> **Parts of the exercise**
• a. Translate this sentence from the passage on Melpar into Spanish: "The military's budget was heavily dedicated to the Vietnam War."
• b. Rewrite the passage on Melpar between "However, in the" and "uncertain business prospects.", inclusive, substituting "dismissals" for "layoffs".
• c. Answer these questions using the passage on Melpar.
(i) In what year did a company newspaper editorial say Melpar had sought "the breeder job"?
(ii) Which company bought the Westinghouse Air Brake Company?
(iii) Before which Senate committee was Melpar's top management called to testify?

> **Quoted passage**
□ □ □

Melpar also produced more than a dozen flight simulators, including many for the Air Force's century series fighters and helicopter systems for the Navy. These simulators enabled more realistic and demanding training, saving pilots' lives and reducing fuel consumption during the 1970s energy crisis.

A company newspaper editorial in 1957 stated, "We have sought the breeder job, the line of inquiry promising to expand a general field of engineering endeavor or open a new one."

However, in the mid-1960s Melpar's research, engineering and production began to decline. The government's budget priorities changed, with emphasis placed on solving the nation's social problems. The human spaceflight program had few follow-on missions after landing a man on the Moon. The military's budget was heavily dedicated to the Vietnam War. These budget trends reduced Melpar's programs.

Other factors contributed to the business decline. The government did not award follow-on manufacturing contracts, so layoffs of production workers took place. The American Standard Companies, bought the Westinghouse Air Brake Company, and immediately began to sell off the assets. Melpar's research programs were diverse, unprofitable, and had uncertain business prospects.

Some unfavorable publicity contributed to Melpar's misfortunes. In 1963 Bobby Baker was Secretary for the Majority Democratic caucus in the US Senate, and closely linked to Lyndon B. Johnson - he held perhaps the most powerful nonelected position in Congress. A Melpar vending machine contractor filed a lawsuit against Baker, accusing him of influence peddling to switch the contract to a competitor, with which he had financial ties. Within a few days Baker resigned his position. For almost two years there were headlines and congressional investigations into Baker's business deals and questionable relationships. Melpar's top management was called to testify before the Senate Rules committee, although ultimately the Melpar incident was settled out of court. Even so, the situation demoralized employees, did not enhance the company's ability to win new Government contracts, and changes in company management soon took place.

□ □ □

(Data records)

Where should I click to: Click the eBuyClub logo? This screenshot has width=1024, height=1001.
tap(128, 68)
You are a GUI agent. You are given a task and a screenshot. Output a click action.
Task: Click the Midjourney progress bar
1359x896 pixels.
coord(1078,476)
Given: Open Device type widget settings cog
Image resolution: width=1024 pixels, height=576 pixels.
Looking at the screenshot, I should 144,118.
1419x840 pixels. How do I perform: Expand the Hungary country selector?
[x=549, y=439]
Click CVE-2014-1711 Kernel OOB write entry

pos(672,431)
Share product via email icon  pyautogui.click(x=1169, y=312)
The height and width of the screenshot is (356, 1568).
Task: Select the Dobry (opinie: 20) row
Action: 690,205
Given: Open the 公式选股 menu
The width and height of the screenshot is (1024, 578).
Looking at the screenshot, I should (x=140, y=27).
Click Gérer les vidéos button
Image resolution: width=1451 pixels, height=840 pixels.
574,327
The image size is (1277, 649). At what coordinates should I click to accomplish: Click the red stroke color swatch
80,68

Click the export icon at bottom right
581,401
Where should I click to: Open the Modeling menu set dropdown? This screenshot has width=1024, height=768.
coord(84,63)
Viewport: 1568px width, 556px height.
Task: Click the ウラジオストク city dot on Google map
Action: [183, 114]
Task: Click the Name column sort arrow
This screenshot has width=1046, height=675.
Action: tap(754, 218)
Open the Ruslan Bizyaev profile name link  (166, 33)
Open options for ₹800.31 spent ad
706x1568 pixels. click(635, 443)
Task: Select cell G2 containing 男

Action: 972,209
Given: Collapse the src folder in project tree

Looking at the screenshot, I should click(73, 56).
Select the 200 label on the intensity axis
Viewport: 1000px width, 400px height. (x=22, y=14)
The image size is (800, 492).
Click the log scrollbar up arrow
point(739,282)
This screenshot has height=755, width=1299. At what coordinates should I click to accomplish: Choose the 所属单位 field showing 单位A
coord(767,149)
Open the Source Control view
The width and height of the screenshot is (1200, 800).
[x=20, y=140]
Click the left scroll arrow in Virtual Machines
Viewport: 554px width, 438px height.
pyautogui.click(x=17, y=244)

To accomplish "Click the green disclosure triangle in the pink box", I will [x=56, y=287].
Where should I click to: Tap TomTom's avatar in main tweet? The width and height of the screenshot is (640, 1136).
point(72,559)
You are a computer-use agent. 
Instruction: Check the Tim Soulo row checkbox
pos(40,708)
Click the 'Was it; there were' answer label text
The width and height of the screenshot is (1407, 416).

□ □ □

> **Task answers**
• a. El presupuesto militar estaba dedicado en gran medida a la guerra de Vietnam.

• b.
However, in the mid-1960s Melpar's research, engineering and production began to decline. The government's budget priorities changed, with emphasis placed on solving the nation's social problems. The human spaceflight program had few follow-on missions after landing a man on the Moon. The military's budget was heavily dedicated to the Vietnam War. These budget trends reduced Melpar's programs.

Other factors contributed to the business decline. The government did not award follow-on manufacturing contracts, so dismissals of production workers took place. The American Standard Companies, bought the Westinghouse Air Brake Company, and immediately began to sell off the assets. Melpar's research programs were diverse, unprofitable, and had uncertain business prospects.

• c.
(i) 1957
(ii) The American Standard Companies
(iii) The Senate Rules committee